With the financial biggies like Layman Brothers collapsing and ‘bail outs’ being the flavour of the season, the full-blown financial crisis in the western markets is a well known story by this time. Concurrent with the stock markets crashing worldwide, the Indian Rupee has continued its downhill march over the last few months, finally sliding past the all-time low of 50 mark in the last few days. Not even a year ago, it stood robust at 40 a dollar which we have talked about at that time.
Chidambaram, our smart and suave FM, has spared no effort to pacify things. Come what may, PC is ever assuring. The sweet words from his mouth meant to be vocal tonic for investors could not however prevent the dollar outflow from the Indian market. Foreign investors unloaded their investments from the Indian economy in the face of severe credit crunch in the US and European markets. It is the foreign fund riding on which the sensex had soared to 20,000 mark in the past. The depleting dollar reserve has led to this rupee depreciation & sensex crash.

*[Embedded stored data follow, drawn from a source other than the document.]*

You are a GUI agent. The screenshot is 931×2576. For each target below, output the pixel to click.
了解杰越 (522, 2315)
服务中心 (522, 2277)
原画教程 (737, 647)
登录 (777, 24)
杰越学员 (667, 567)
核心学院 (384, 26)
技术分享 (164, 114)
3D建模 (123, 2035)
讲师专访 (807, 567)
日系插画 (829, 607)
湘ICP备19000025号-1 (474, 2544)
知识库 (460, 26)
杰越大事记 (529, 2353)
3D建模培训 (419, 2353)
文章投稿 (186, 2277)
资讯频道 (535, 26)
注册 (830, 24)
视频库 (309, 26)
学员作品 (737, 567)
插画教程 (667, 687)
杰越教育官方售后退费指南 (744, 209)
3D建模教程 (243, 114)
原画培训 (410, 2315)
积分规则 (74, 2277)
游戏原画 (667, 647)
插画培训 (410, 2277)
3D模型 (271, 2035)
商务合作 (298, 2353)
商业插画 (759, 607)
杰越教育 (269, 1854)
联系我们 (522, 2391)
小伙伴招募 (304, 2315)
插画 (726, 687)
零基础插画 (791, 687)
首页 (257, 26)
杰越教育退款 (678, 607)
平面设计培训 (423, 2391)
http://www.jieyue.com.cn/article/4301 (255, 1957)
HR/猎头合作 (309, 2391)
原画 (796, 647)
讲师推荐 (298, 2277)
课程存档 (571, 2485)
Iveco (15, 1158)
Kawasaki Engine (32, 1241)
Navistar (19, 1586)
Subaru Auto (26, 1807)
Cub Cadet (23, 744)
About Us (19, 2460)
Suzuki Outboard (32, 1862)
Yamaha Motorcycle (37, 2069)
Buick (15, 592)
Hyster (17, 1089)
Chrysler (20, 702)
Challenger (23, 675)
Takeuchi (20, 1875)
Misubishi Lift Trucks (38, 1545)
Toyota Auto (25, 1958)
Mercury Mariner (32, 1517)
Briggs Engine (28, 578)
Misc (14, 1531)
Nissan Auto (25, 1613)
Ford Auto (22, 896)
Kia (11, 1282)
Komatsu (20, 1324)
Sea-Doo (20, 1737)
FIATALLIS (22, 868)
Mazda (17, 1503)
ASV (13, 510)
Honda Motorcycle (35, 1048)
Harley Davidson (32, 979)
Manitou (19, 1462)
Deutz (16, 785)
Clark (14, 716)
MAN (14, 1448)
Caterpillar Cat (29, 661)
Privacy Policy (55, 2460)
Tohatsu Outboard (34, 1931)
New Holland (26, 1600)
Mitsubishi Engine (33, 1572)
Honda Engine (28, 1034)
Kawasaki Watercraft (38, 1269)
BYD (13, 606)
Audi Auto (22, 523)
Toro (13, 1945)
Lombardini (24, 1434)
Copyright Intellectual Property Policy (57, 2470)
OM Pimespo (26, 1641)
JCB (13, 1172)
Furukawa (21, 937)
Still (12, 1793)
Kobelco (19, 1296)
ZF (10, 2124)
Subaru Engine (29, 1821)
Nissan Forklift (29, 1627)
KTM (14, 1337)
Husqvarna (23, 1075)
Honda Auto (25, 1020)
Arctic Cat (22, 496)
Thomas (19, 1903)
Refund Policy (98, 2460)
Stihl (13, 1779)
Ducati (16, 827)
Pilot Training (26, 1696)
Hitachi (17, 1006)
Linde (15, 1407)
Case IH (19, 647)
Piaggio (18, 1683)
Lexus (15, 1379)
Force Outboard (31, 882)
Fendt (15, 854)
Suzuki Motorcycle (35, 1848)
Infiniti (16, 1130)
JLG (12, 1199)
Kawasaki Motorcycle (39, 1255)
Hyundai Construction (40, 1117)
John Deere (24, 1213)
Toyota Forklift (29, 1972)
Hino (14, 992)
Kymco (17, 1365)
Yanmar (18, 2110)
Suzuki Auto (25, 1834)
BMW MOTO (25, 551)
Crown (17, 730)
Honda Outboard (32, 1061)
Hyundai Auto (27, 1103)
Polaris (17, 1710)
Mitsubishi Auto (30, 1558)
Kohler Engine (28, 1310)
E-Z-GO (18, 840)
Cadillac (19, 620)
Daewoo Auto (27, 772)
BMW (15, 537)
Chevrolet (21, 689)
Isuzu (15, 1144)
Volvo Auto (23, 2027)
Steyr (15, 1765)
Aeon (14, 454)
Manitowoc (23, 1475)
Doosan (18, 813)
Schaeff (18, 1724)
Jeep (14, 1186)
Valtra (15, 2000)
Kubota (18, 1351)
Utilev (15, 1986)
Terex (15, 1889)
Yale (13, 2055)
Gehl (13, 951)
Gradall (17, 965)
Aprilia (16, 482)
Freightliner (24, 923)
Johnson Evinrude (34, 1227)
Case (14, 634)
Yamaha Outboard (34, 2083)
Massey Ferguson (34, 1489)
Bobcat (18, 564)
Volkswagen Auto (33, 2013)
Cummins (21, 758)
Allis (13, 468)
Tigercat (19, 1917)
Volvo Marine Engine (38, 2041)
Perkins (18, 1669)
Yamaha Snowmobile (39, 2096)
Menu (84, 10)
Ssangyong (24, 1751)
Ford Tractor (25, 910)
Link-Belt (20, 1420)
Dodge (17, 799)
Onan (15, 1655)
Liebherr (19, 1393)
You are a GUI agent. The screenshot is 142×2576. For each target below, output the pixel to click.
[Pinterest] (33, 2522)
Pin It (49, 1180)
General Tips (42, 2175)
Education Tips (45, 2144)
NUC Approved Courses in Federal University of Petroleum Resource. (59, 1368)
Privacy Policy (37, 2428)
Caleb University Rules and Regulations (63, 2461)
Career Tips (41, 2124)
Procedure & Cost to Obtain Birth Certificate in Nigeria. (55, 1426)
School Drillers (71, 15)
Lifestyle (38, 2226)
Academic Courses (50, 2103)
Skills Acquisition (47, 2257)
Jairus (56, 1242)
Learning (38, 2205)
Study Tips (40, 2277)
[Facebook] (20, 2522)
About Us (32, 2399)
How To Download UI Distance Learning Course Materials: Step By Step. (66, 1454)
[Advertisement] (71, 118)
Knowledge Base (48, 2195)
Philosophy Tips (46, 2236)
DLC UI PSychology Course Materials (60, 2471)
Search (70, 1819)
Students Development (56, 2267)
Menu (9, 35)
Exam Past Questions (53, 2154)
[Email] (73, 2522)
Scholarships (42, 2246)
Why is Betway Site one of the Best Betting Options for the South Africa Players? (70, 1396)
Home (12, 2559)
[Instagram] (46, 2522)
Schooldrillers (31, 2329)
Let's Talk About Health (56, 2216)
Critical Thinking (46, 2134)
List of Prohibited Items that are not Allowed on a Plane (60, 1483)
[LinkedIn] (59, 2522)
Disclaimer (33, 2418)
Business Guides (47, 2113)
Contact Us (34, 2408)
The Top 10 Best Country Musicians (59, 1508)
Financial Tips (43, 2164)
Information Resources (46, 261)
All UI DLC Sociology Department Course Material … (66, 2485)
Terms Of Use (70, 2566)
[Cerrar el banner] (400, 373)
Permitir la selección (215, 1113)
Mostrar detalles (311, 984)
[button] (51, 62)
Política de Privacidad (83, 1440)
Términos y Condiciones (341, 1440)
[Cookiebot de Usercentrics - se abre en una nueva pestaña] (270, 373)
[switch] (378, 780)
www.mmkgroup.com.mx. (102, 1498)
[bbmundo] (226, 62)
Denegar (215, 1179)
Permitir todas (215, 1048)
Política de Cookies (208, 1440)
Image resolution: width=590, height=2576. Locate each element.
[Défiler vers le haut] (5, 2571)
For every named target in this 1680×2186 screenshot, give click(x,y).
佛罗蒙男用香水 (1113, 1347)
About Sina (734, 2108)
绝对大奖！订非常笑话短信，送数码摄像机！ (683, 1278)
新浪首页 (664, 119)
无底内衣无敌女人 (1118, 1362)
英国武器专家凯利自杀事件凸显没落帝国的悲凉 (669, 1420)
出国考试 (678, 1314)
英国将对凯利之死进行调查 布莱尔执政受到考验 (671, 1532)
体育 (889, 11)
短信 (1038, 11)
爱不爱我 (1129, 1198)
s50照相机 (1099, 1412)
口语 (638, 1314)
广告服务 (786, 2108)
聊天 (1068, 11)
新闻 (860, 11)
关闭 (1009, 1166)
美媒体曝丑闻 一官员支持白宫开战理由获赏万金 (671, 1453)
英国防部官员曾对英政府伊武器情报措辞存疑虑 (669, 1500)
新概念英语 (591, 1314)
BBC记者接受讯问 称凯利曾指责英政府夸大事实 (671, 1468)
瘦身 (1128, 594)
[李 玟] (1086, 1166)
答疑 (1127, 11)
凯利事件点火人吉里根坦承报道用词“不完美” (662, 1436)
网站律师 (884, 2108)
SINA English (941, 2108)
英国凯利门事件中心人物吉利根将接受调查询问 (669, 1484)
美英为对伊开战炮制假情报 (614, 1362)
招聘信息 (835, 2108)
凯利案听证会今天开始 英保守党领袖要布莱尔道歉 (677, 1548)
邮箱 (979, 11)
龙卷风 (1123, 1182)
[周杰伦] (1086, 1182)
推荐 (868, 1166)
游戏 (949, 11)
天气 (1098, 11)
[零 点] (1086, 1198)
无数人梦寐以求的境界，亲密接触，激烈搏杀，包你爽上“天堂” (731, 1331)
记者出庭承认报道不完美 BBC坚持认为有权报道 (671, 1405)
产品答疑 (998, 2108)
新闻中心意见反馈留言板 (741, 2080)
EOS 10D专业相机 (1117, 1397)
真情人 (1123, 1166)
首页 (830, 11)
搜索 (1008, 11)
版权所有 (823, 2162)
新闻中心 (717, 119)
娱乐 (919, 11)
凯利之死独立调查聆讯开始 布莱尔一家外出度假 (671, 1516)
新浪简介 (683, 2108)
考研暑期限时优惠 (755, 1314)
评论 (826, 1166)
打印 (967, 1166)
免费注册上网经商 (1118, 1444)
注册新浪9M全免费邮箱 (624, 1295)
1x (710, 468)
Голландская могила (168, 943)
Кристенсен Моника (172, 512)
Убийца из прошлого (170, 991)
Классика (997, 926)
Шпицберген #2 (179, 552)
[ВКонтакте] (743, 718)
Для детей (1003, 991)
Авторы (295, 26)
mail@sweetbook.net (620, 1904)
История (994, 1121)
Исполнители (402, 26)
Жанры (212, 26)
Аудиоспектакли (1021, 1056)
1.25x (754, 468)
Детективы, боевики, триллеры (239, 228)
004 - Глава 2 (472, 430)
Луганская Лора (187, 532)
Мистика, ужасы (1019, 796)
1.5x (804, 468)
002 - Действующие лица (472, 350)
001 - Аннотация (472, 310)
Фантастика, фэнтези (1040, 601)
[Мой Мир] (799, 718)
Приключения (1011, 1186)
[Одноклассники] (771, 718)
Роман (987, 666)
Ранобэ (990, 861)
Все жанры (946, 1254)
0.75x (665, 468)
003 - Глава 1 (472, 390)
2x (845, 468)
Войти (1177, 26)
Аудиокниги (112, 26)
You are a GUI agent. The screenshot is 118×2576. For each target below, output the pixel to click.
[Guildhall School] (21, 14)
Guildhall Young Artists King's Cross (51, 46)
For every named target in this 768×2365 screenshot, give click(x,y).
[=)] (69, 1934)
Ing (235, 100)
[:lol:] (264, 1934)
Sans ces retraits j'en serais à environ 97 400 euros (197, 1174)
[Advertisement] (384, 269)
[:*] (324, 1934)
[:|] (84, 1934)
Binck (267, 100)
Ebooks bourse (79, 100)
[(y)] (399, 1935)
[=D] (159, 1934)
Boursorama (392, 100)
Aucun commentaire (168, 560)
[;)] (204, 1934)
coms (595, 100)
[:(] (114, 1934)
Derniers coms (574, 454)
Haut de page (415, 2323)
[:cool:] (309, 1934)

A weak rupee translates to higher revenues in export sectors for example IT and Auto ancillaries. However, in a globalised market, almost every industry is hit by recession where firms are trying to cut costs and ‘lay off’ seems to be the order of the day.
A friend has observed that the US dollar has itself weakened against Yen which shows how badly the INR is hit. Another opinion which I read in Economic Times is - rupee has not fallen much in terms of most global currencies. Rather it is the dollar, with its advantage of being the global currency, which has strenthened in this period of crisis.
The usual regulatory measures continue, as always. Central bank RBI and also other state-owned banks are selling dollars to prevent further rupee depreciation. What happens in the long run remains to be seen.